Gobi started by talking about writing a** spam filter using logistic regression**. The idea is to use character 4-grams as features, and hash it into p buckets, where p is some large enough prime. Then, use the number of 4-grams landing in each bucket as a predictor in a logistic regression model. This technique apparently did better than Google’s spam filter technology. Another interesting thing is that the researches who came up with this idea used google search results for “spam” subjects and “non-spam” subjects as training data.

David discussed his work for the Rotman International Trading Competition and **Market Microstructure**. One problem is that when you’re ordering a large number of shares, the market isn’t liquid enough to handle all your orders without drastically increasing price of the shares. It is a challenge to figure out how to buy/sell a large number of stocks in the optimal way possible. Another problem is related to market making: posting both a bid and ask at different prices to pocket the spread. The difficulty here is figuring out what the bid and ask prices should be, and how to handle the risk of the market moving.

John discussed his work at Pitney Bowes mining business related data using economical, demographic, and geographical aspects of a business.

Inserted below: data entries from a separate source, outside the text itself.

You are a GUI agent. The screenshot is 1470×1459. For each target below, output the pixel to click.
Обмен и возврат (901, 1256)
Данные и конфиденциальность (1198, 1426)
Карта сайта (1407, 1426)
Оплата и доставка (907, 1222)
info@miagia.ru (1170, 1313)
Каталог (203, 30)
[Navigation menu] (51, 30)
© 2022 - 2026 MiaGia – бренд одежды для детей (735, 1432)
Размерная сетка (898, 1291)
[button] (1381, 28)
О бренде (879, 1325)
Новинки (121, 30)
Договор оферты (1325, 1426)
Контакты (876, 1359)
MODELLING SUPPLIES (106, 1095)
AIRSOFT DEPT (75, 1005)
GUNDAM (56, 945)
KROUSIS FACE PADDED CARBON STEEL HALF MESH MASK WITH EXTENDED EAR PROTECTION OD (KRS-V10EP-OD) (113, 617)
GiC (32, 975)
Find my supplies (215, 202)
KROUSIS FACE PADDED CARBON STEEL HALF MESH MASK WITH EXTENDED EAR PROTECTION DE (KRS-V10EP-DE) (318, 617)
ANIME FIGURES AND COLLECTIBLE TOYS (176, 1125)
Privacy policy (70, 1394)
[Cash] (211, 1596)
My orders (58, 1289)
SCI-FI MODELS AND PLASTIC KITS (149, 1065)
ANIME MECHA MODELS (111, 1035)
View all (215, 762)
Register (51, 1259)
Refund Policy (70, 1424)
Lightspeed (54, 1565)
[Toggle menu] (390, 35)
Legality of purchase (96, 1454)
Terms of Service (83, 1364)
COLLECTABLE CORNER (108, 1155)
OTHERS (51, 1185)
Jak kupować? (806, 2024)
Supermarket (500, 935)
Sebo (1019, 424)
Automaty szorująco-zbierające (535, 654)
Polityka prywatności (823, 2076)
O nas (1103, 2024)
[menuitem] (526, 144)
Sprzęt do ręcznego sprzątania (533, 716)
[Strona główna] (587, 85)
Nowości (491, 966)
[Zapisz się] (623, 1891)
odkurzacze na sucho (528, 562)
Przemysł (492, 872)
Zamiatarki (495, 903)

It spurred discussions in cluster detection, visualization of high-dimensional data, and cluster validation.

Samson talked briefly about non-parametrical methods and a review of bootstrapping: using empirical data to estimate the probability density function non-parametrically to estimate non-parametric quantities such as mean and variance, and using sampling with replacement to construct an estimate of the variance.

As always meetings are on Mondays at 4:30 in M3-3109.